Intraday reversals like the one we witnessed yesterday, January 24 — down 4% before recovering to close up 1% — or its near mirror image last Wednesday, January 19 — up a few percent before reversing to close down a few percent — are always interesting from a behavioral perspective. The bi-polar nature of the market creates a confusing tableau; a blank canvas upon which we can project our own hopes and fears. All of our favorite behavioral foibles are out and on display, as market excitement leads us to do exactly what evolution has primed us to do for so long.
While you may or may not have experienced your own version of the Fight or Flight response, you certainly were witness to a number of emotional behaviors that are pre-programmed1 into our wetware. Here are a few most of us personally fought against yesterday:
Confirmation Bias: Around the same time that Kahenmann met Tversky, Simon met Garfunkle. They were in very different fields yet explored similar ideas: In The Boxer, the latter sang “Still, a man hears what he wants to hear And disregards the rest.“2 Chaotic, confusing market action is the perfect setting for our natural tendency to find evidence that confirms our pre-existing beliefs and expectations. Worse yet, we fail to seek “Disconfirming” evidence, and thereby miss the chance to avoid major errors.
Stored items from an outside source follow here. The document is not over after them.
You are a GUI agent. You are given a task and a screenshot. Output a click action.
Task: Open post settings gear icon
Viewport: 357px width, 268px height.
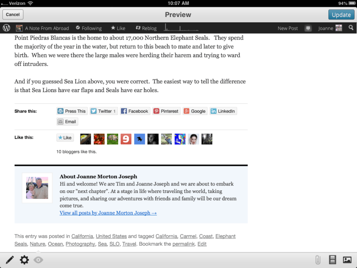24,260
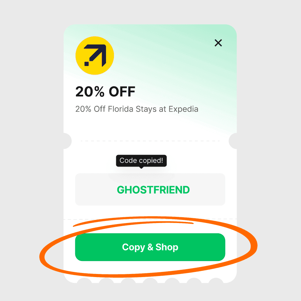
Task: Dismiss the Code copied! tooltip
Action: click(141, 161)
Narrative Fallacy: Just after yesterday’s close I referenced the undue influence of storytelling as witnessed through television chyrons. We may laud Burton Malkiel’s thinking yet we hate to believe that much of what is happening is random. Thus, we find comfort in crafting narratives, with heroes and villains and tales of good versus evil, to explain the goings on in the world. These here’s journeys are more tolerable than the alternative: a random and indifferent universe. Narratives bring apparent order to chaos, create rationality where there is none, but allow us to function despite existential dread. (My own pet theory is that EVERYTHING is narrative, but that is another discussion).
Action Bias: We have a tendency to prefer to do something in the face of uncertainty or confusion, even when the overwhelming evidence suggests our actions on average tends to cause harm, and inaction is a more effective course. “First, do no harm,” said Hippocrates, except in finance, where he is both correct and widely ignored. This likely relates to the “Illusion of control,” that doing something, anything!, allows us to hold fast to our false beliefs that we are somehow in charge of our destinies.3 (Narrator: He was not).
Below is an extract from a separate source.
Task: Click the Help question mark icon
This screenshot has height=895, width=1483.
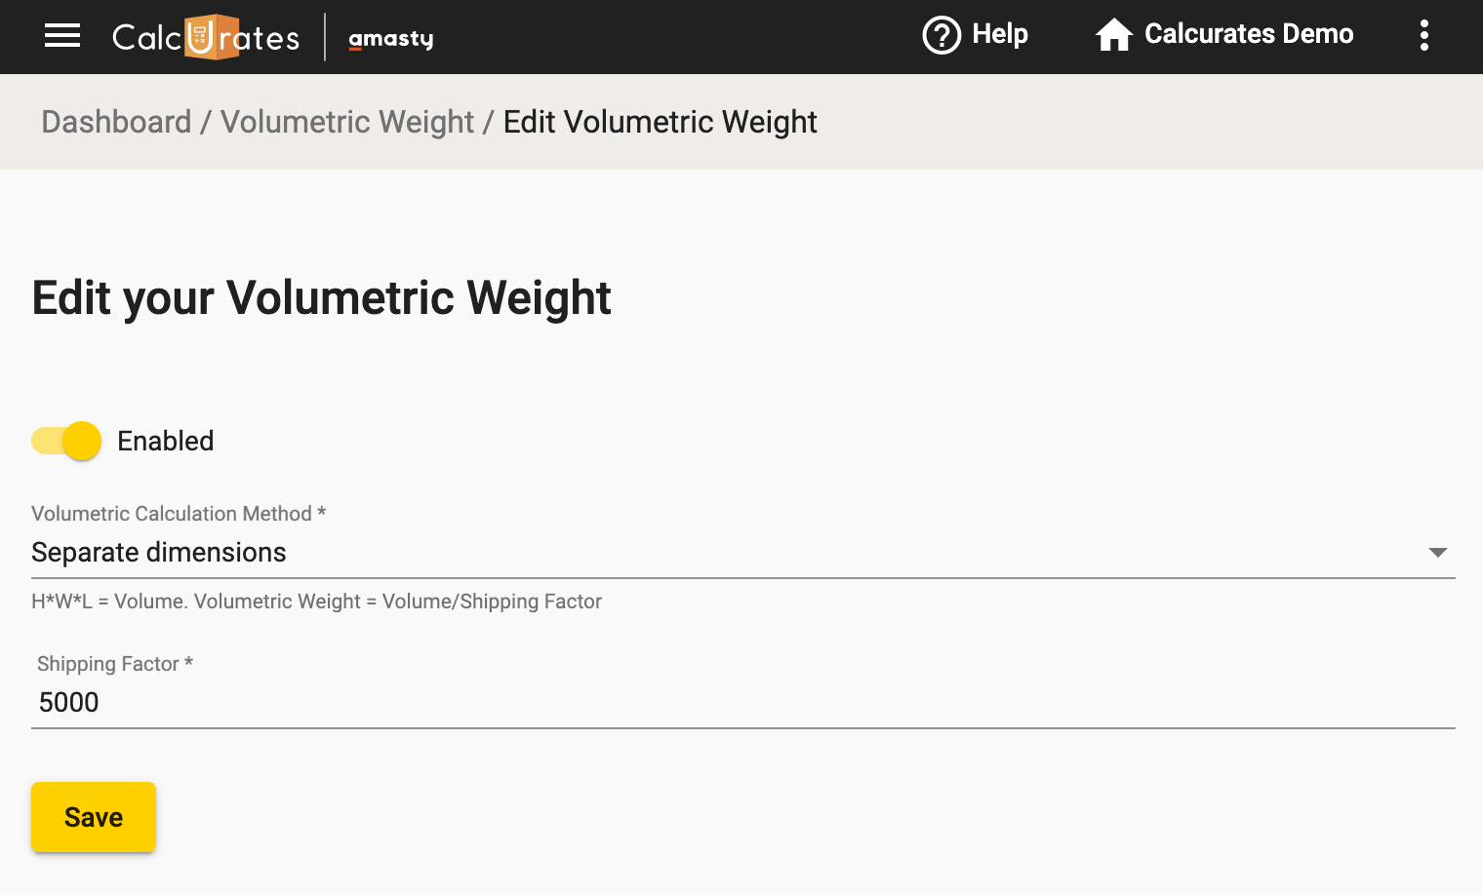Action: pos(942,35)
Note I am not referring to a preplanned rebalance (When X occurs, then do Y) but rather, the tendency towards activity for activity’s sake.
Uncertainty Principle: My own pet concept which states that as markets (or war, politics, etc.) become increasingly challenging, we lose the ability to delude ourselves that we understand what is occurring presently or that we can predict what is likely to happen later. Hence, what we usually think of as “Uncertainty” is more akin philosophically to a moment of clarity. Once we can no longer lie to ourselves, we realize how little we actually understand, to our own great discomfit. This is both humbling, and on occasion, terrifying.
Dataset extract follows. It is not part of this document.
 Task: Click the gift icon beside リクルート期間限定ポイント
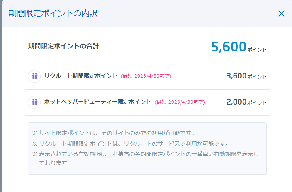click(x=34, y=76)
Our best hope for our portfolios (and our mental health) to survive these cognitive errors and behavioral biases is that we at least become self-aware about them. Perhaps with a little enlightenment and luck, we avoid the worst impacts these have on our long-term investment returns.
Rorschach-Test Economics (October 30, 2019)
Lose the News (June 16, 2005)
“Unprecedented” Uncertainty (June 9, 2020)
Corrections, Retracements, Crashes & Dips (November 29, 2021)
Living Through a Crash (January 14, 2022)
What is the Market Up To? (January 24, 2022)
Images courtesy of Rorschach.org
1. For accuracy’s sake, I am trying to stop using the phrase “hard-wired” when I refer to the results of evolution and natural selection. Even “pre-programmed” is not as precise as I would prefer, but it seems less inaccurate than hard-wired.
2. The former duo would eventually explore write similar themes and issues, writing about bias and heuristics, and leading to the creation of the field of Behavioral Economics.
3. I would love to find out who is the original author said: “Just don’t do something, sit there!” The earliest reference I found was 1963 Jerry Lewis movie, The Nutty Professor.